((
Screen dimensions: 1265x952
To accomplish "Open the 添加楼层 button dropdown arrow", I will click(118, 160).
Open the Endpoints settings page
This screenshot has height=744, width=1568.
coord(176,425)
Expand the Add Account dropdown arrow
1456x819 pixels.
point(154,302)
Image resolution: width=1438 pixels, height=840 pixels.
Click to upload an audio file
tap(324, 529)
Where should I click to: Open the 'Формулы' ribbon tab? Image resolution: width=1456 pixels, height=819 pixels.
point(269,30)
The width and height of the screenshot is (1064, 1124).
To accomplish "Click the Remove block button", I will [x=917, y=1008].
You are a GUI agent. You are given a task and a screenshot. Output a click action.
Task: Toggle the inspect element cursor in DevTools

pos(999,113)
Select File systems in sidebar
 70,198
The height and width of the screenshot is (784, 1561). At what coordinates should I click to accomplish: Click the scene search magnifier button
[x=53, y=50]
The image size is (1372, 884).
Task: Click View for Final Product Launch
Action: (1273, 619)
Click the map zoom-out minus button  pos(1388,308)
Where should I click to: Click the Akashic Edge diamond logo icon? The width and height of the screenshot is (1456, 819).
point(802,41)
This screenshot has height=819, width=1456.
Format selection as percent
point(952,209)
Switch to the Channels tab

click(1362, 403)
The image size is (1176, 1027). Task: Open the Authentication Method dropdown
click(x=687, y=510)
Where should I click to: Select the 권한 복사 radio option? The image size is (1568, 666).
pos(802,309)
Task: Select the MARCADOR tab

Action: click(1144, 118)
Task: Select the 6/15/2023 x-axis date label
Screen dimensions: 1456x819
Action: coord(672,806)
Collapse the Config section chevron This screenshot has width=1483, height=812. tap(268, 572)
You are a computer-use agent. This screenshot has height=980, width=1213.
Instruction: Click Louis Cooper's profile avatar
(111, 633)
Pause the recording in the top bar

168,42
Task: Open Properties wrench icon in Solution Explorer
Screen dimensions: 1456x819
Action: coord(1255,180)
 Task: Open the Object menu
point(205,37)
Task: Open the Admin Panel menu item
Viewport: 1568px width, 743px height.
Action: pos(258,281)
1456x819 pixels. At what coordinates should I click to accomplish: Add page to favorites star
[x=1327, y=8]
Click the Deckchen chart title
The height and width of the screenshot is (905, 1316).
))
• [DIRECTIONS] Each record must be returned in full and exactly.

• [ANSWER SECTION]
Screen dimensions: 1265x952
To accomplish "Open the 添加楼层 button dropdown arrow", I will click(118, 160).
Open the Endpoints settings page
This screenshot has height=744, width=1568.
coord(176,425)
Expand the Add Account dropdown arrow
1456x819 pixels.
point(154,302)
Image resolution: width=1438 pixels, height=840 pixels.
Click to upload an audio file
tap(324, 529)
Where should I click to: Open the 'Формулы' ribbon tab? Image resolution: width=1456 pixels, height=819 pixels.
point(269,30)
The width and height of the screenshot is (1064, 1124).
To accomplish "Click the Remove block button", I will [x=917, y=1008].
You are a GUI agent. You are given a task and a screenshot. Output a click action.
Task: Toggle the inspect element cursor in DevTools

pos(999,113)
Select File systems in sidebar
 70,198
The height and width of the screenshot is (784, 1561). At what coordinates should I click to accomplish: Click the scene search magnifier button
[x=53, y=50]
The image size is (1372, 884).
Task: Click View for Final Product Launch
Action: (1273, 619)
Click the map zoom-out minus button  pos(1388,308)
Where should I click to: Click the Akashic Edge diamond logo icon? The width and height of the screenshot is (1456, 819).
point(802,41)
This screenshot has height=819, width=1456.
Format selection as percent
point(952,209)
Switch to the Channels tab

click(1362, 403)
The image size is (1176, 1027). Task: Open the Authentication Method dropdown
click(x=687, y=510)
Where should I click to: Select the 권한 복사 radio option? The image size is (1568, 666).
pos(802,309)
Task: Select the MARCADOR tab

Action: click(1144, 118)
Task: Select the 6/15/2023 x-axis date label
Screen dimensions: 1456x819
Action: coord(672,806)
Collapse the Config section chevron This screenshot has width=1483, height=812. tap(268, 572)
You are a computer-use agent. This screenshot has height=980, width=1213.
Instruction: Click Louis Cooper's profile avatar
(111, 633)
Pause the recording in the top bar

168,42
Task: Open Properties wrench icon in Solution Explorer
Screen dimensions: 1456x819
Action: coord(1255,180)
 Task: Open the Object menu
point(205,37)
Task: Open the Admin Panel menu item
Viewport: 1568px width, 743px height.
Action: pos(258,281)
1456x819 pixels. At what coordinates should I click to accomplish: Add page to favorites star
[x=1327, y=8]
Click the Deckchen chart title
The height and width of the screenshot is (905, 1316).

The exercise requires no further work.